The spontaneous veneration that formed organically after Homobonus’ death was a clear sign of genuine holiness. However, he is almost universally unrecognized by most Catholics. A simple explanation exists for this benign neglect: Most of the documents regarding his life, work, holiness, and canonization have never appeared in English in a collected and accessible form. Yet if we desire to have a genuinely open and honest debate, we must include these documents and consider the virtues of properly ordered private enterprise.
This important “life of the saint” exists today in rare manuscripts extant only in single copies, scattered among a small handful of archives in Milan and Cremona.
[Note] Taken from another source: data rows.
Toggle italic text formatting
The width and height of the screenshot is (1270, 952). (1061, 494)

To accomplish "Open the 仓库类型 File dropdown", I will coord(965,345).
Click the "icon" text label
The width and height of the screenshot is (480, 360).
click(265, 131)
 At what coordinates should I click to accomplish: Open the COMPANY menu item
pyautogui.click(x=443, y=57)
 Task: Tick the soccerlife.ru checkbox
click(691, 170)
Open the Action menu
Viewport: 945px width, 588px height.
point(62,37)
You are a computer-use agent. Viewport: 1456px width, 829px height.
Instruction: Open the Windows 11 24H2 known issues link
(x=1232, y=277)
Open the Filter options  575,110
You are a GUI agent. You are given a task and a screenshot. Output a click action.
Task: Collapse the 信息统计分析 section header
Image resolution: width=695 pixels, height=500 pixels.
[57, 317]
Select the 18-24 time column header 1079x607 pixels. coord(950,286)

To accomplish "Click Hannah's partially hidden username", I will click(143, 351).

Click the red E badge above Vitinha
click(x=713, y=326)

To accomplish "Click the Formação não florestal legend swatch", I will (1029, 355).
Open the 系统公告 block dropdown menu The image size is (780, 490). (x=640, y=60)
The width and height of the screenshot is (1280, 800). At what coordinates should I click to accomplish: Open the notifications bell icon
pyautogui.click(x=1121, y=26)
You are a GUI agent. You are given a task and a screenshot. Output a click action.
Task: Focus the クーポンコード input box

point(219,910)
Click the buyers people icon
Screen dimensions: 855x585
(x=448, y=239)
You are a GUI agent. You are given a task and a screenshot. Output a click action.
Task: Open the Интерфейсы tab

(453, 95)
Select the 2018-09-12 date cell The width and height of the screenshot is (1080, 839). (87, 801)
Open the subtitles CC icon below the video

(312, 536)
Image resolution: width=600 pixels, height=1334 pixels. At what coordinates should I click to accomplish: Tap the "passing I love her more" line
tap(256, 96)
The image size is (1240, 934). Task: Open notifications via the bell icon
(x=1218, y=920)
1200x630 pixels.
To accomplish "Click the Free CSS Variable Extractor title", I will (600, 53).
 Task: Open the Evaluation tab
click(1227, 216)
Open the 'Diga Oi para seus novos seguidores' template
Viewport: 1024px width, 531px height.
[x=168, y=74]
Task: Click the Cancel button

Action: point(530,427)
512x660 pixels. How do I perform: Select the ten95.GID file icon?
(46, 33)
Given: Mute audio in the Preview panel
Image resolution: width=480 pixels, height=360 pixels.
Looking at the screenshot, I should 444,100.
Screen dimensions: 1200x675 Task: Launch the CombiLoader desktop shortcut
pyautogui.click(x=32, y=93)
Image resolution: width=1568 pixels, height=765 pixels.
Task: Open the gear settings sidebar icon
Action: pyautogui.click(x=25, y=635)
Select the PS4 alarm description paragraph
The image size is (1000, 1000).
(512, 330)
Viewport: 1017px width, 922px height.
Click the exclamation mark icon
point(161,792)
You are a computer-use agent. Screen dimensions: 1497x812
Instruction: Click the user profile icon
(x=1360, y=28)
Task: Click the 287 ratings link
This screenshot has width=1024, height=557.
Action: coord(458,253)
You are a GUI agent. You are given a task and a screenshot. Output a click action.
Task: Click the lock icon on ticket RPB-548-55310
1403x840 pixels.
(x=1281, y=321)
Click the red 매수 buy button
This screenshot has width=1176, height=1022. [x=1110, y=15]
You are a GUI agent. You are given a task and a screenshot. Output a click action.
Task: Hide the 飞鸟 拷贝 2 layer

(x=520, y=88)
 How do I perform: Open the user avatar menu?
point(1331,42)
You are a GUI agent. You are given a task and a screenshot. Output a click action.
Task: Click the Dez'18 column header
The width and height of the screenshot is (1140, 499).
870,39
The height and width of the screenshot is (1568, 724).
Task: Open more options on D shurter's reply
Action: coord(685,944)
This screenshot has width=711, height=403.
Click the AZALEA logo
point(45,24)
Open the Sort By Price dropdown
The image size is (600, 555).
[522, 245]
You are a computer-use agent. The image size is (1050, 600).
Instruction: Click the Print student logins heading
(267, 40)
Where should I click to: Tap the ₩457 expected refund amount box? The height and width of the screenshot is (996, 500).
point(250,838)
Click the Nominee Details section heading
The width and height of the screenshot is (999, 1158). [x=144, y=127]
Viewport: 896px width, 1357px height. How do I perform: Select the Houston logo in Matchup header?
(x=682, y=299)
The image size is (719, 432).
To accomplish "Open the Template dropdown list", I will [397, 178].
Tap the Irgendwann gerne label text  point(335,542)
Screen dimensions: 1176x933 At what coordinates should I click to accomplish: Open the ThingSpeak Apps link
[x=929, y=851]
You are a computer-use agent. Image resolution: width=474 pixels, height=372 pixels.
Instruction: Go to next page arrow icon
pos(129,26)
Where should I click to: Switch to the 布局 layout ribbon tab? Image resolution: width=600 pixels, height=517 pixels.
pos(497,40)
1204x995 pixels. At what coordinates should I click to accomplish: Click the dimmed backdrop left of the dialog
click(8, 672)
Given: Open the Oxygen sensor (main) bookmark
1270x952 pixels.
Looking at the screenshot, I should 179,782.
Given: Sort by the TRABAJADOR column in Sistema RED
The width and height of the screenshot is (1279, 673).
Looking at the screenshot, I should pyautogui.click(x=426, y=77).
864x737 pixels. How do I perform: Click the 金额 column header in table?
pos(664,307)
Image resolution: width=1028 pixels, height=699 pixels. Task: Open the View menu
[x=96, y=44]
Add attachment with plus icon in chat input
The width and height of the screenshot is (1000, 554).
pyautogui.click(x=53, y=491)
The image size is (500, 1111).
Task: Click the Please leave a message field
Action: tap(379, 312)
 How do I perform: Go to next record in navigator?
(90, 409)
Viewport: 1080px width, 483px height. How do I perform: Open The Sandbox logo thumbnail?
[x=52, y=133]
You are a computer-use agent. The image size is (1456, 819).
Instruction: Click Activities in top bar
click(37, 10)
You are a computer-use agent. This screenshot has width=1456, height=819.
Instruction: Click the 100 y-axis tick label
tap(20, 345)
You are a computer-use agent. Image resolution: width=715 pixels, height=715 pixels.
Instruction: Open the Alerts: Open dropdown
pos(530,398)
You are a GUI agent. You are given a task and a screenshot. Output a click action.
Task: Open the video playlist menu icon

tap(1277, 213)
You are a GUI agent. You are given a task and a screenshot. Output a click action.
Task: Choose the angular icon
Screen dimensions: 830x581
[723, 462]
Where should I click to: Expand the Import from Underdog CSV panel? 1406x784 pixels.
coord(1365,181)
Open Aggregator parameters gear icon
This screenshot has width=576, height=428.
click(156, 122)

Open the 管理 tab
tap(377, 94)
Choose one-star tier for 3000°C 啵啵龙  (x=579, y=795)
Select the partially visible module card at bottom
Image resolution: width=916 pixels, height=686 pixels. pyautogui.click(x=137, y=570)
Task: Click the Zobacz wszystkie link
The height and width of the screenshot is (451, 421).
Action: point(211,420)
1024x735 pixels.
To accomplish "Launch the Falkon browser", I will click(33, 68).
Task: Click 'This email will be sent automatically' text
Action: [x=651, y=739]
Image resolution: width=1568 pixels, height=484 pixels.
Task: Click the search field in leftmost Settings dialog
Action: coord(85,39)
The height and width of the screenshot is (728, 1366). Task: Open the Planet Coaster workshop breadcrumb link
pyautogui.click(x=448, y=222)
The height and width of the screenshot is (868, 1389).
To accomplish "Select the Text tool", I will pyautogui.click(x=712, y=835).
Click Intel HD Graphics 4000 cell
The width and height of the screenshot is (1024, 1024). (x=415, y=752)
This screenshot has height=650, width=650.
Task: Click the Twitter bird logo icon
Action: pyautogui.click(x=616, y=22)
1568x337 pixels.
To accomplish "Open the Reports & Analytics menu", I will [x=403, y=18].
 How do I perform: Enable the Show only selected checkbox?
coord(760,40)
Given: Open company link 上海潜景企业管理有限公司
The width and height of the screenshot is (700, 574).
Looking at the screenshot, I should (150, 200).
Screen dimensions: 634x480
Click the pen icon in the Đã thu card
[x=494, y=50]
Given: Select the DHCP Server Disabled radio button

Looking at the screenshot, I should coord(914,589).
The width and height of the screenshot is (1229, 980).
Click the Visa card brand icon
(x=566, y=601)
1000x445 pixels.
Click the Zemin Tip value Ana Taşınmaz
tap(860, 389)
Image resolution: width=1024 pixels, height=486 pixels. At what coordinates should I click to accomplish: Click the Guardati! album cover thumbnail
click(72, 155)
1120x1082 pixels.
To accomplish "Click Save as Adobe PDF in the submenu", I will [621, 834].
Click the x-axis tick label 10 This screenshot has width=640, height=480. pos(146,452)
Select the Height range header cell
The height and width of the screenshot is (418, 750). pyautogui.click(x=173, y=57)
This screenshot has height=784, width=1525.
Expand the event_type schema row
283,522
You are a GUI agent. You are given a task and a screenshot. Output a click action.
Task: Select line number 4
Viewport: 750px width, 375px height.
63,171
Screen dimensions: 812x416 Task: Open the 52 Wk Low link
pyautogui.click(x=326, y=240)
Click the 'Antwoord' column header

The magisterial Acta Sanctorum, already 300 years old, has yet to begin editing the November saints (Homobonus’ feast day is Nov. 13) and will not reach him for at least a decade, if ever. Once collected and translated, Homobonus’ full history will provide the terminus a quo necessary for having a sustained and informed discussion.
Consequently, my colleague Don Prudlo (a professor of medieval Christian history at Jacksonville State University) and I are preparing a trip to Italy to begin the project in earnest next January. When completed and disseminated, the history of St. Homobonus will allow scholars and non-scholars alike to read and learn from this axial figure.
In this way, scholars must work with economists, business leaders, pastors, laity, and others to consider the proper relationship between faith and business. If business is truly a noble vocation — a calling for many millions of men and women — these documents will provide an apt point of departure for reflection and discovery of the venerable and classical tradition of dignified, charitable, and heroic free market activities.
By doing so, we both respond to the Pope’s call for informed, intelligent debate regarding the merits of the free market and the intersection with Catholic teaching and tradition. Once collected, the evidence in favor of a free market working in conformity with the freedom of the individual will prove to be very compelling. As Homobonus demonstrated over 800 years ago, the free market, coupled with individual virtue, is a potent mix capable of producing both individual holiness and promoting the common good and collective well-being. Let the conversation begin!